### Task to carry out
The response should reproduce exactly the lines from the top of the listing below through the one that contains "This screenshot has width=595, height=410.", and nothing else; pictures do not belong in it.
--- The data ---
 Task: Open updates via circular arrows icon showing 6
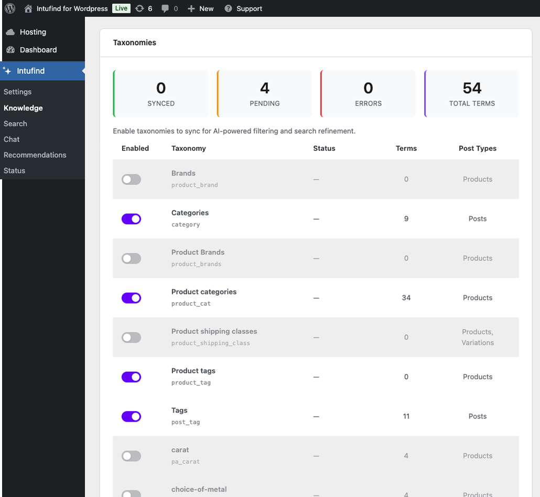(141, 8)
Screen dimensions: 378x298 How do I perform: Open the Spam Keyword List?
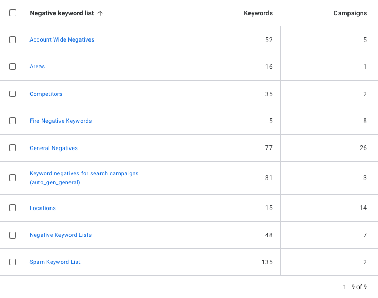(55, 262)
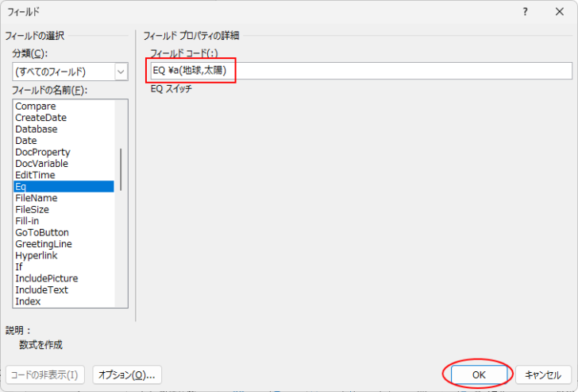This screenshot has width=578, height=392.
Task: Select the Date field name
Action: [x=26, y=141]
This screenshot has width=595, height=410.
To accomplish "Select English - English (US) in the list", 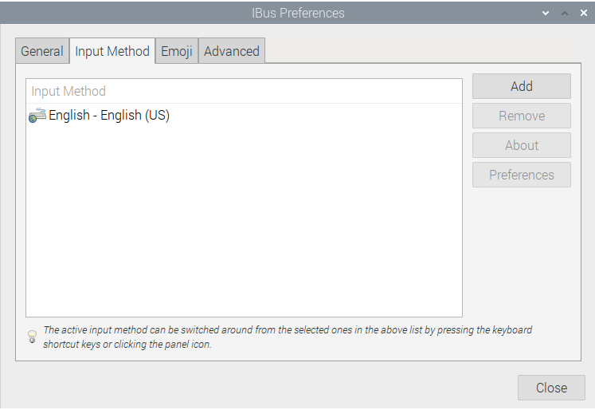I will tap(109, 115).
---
### Exercise result
 Task: Open updates via circular arrows icon showing 6
(141, 8)
Screen dimensions: 378x298 How do I perform: Open the Spam Keyword List?
(55, 262)
This screenshot has width=578, height=392.
Task: Select the Date field name
Action: [x=26, y=141]
This screenshot has width=595, height=410.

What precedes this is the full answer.